When the marine forms of life are spoken of as having changed simultaneously throughout the world, it must not be supposed that this expression relates to the same thousandth or hundred-thousandth year, or even that it has a very strict geological sense; for if all the marine animals which live at the present day in Europe, and all those that lived in Europe during the pleistocene period (an enormously remote period as measured by years, including the whole glacial epoch), were to be compared with those now living in South America or in Australia, the most skilful naturalist would hardly be able to say whether the existing or the pleistocene inhabitants of Europe resembled most closely those of the southern hemisphere.
So, again, several highly competent observers believe that the existing productions of the United States are more closely related to those which lived in Europe during certain later tertiary stages, than to those which now live here; and if this be so, it is evident that fossiliferous beds deposited at the present day on the shores of North America would hereafter be liable to be classed with somewhat older European beds.

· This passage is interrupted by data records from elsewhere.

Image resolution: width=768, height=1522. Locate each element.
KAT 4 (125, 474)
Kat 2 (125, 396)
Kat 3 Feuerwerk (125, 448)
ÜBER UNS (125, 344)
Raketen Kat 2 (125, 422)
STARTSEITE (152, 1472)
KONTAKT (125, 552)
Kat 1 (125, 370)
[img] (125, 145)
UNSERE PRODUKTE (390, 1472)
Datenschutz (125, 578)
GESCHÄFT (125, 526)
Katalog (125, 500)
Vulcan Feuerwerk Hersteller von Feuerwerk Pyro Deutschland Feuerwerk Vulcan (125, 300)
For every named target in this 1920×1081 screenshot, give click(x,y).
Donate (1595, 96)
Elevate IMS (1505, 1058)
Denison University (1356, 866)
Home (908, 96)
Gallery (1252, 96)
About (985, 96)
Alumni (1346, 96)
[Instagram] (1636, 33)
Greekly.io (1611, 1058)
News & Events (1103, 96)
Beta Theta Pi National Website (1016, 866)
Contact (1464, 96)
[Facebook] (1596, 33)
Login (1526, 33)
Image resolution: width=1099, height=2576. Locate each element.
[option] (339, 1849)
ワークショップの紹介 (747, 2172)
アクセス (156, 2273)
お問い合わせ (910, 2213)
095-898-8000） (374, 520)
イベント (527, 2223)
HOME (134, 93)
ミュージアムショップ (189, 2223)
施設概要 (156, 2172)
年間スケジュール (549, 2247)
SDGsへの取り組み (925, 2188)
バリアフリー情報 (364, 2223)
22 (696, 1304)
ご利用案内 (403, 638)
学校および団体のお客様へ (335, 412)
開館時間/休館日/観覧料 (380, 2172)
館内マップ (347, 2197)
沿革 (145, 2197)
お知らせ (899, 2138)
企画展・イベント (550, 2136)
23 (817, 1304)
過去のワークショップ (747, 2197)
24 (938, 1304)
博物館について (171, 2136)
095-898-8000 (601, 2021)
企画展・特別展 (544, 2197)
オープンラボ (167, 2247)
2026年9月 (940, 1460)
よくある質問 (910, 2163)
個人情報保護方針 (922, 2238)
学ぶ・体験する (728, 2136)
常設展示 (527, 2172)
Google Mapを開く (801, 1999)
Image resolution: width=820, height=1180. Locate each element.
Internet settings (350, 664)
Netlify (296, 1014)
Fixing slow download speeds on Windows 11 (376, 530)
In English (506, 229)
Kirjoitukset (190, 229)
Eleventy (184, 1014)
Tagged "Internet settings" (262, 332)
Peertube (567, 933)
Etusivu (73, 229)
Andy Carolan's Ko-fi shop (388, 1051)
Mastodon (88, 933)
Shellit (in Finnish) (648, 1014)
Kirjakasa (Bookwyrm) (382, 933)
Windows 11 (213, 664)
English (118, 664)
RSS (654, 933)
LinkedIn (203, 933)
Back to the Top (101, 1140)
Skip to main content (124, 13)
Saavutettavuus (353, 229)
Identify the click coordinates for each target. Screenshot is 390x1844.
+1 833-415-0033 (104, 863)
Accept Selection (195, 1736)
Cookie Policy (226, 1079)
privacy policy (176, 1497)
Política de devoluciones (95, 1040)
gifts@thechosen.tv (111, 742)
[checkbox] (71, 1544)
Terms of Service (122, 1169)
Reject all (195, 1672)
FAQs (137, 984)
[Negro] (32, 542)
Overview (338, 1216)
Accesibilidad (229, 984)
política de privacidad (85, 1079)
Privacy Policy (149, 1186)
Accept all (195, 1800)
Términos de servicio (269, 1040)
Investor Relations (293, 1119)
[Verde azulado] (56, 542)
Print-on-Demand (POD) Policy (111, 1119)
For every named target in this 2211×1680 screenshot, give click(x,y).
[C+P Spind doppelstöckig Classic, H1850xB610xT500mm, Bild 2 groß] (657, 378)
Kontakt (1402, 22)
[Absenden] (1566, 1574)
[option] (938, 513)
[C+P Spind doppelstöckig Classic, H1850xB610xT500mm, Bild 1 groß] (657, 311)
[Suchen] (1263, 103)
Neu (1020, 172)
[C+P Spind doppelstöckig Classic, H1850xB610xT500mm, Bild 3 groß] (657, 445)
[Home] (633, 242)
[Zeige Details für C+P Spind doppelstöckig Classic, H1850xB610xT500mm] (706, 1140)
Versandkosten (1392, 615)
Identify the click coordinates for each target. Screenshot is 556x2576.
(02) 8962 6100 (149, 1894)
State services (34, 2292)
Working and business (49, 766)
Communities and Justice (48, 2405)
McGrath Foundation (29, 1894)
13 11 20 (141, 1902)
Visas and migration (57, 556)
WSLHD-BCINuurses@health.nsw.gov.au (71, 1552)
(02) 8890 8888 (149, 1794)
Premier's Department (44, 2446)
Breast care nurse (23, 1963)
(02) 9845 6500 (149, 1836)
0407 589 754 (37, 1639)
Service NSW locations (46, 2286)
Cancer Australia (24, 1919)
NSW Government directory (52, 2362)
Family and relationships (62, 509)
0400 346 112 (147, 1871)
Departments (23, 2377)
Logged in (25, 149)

Nevertheless, looking to a remotely future epoch, there can, I think, be little doubt that all the more modern marine formations, namely, the upper pliocene, the pleistocene and strictly modern beds, of Europe, North and South America, and Australia, from containing fossil remains in some degree allied, and from not including those forms which are only found in the older underlying deposits, would be correctly ranked as simultaneous in a geological sense.
The fact of the forms of life changing simultaneously, in the above large sense, at distant parts of the world, has greatly struck those admirable observers, MM. de Verneuil and d'Archiac.
After referring to the parallelism of the palaeozoic forms of life in various parts of Europe, they add, `If struck by this strange sequence, we turn our attention to North America, and there discover a series of analogous phenomena, it will appear certain that all these modifications of species, their extinction, and the introduction of new ones, cannot be owing to mere changes in marine currents or other causes more or less local and temporary, but depend on general laws which govern the whole animal kingdom.' M. Barrande has made forcible remarks to precisely the same effect.
It is, indeed, quite futile to look to changes of currents, climate, or other physical conditions, as the cause of these great mutations in the forms of life throughout the world, under the most different climates.
We must, as Barrande has remarked, look to some special law.
We shall see this more clearly when we treat of the present distribution of organic beings, and find how slight is the relation between the physical conditions of various countries, and the nature of their inhabitants.
This great fact of the parallel succession of the forms of life throughout the world, is explicable on the theory of natural selection.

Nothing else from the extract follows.